Start of PASSAGE PROVIDED

Ultimately, it was not until workers could be forced back into workplaces to make profits for the banks that massive bank and corporate bailouts could be poured into the pockets of the super-rich. After the announcement of €2 trillion in European Central Bank and European Union bailouts last summer, the net worth of Europe’s billionaires rose by $1 trillion, while 1 million people died in Europe, in what the BMJ (former British Medical Journal ) correctly called a policy of “social murder.”
Now as the latest winter surge erupts, the Dutch and Austrian governments have announced partial lockdowns. These inadequate measures keep workers on the job and youth in school to keep making profits for the banks but limit the ability of the population (or the non-vaccinated population, in Austria) to meet others outside work. Most contagion occurs in workplaces, schools and medical facilities, however, and such measures—imposed during last year’s deadly winter surge—do not stop mass contagion and death from COVID-19.
This break with official opposition to lockdowns is manifestly a pre-emptive response to growing criticisms of state policy by medical professionals and social anger among workers.

End of PASSAGE PROVIDED
Start of PROVIDED MATERIAL

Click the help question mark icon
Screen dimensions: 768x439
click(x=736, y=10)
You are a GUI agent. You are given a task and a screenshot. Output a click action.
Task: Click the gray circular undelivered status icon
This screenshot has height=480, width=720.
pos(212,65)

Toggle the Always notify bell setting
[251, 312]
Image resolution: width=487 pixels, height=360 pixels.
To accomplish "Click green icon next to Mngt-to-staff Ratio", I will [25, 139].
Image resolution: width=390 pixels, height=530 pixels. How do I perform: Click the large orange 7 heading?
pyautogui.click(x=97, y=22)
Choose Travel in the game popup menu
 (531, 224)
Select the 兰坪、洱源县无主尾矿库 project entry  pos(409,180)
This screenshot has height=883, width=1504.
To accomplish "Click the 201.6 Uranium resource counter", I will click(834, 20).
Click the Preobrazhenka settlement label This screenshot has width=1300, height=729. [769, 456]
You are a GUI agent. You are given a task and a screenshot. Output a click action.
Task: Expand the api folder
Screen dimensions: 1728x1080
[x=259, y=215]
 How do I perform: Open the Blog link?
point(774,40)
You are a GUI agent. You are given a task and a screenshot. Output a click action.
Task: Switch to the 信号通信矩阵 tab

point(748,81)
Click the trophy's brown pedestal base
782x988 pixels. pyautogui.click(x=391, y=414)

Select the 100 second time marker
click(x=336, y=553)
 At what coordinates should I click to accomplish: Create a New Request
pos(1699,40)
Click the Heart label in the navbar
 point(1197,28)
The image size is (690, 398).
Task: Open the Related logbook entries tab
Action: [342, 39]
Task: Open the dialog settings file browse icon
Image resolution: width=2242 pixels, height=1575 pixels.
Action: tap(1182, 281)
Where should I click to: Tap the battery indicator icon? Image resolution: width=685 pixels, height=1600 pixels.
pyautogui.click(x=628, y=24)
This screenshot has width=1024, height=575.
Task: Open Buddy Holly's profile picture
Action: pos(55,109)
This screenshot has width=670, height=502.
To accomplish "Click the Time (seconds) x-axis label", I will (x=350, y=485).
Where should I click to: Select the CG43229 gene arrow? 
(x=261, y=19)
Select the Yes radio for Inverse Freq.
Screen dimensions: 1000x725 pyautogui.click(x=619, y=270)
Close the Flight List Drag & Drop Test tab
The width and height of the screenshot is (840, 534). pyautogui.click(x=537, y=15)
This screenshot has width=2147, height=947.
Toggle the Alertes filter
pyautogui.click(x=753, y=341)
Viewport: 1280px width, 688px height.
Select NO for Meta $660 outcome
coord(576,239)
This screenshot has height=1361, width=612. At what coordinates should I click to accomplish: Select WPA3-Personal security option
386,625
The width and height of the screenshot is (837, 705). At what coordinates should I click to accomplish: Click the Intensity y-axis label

End of PROVIDED MATERIAL

Copy the passage on lockdowns and bailouts from "Now as the latest" up to and including "death from COVID-19.", but switch "partial lockdowns" to "full lockdowns".

• [FINAL ANSWER]
Now as the latest winter surge erupts, the Dutch and Austrian governments have announced full lockdowns. These inadequate measures keep workers on the job and youth in school to keep making profits for the banks but limit the ability of the population (or the non-vaccinated population, in Austria) to meet others outside work. Most contagion occurs in workplaces, schools and medical facilities, however, and such measures—imposed during last year’s deadly winter surge—do not stop mass contagion and death from COVID-19.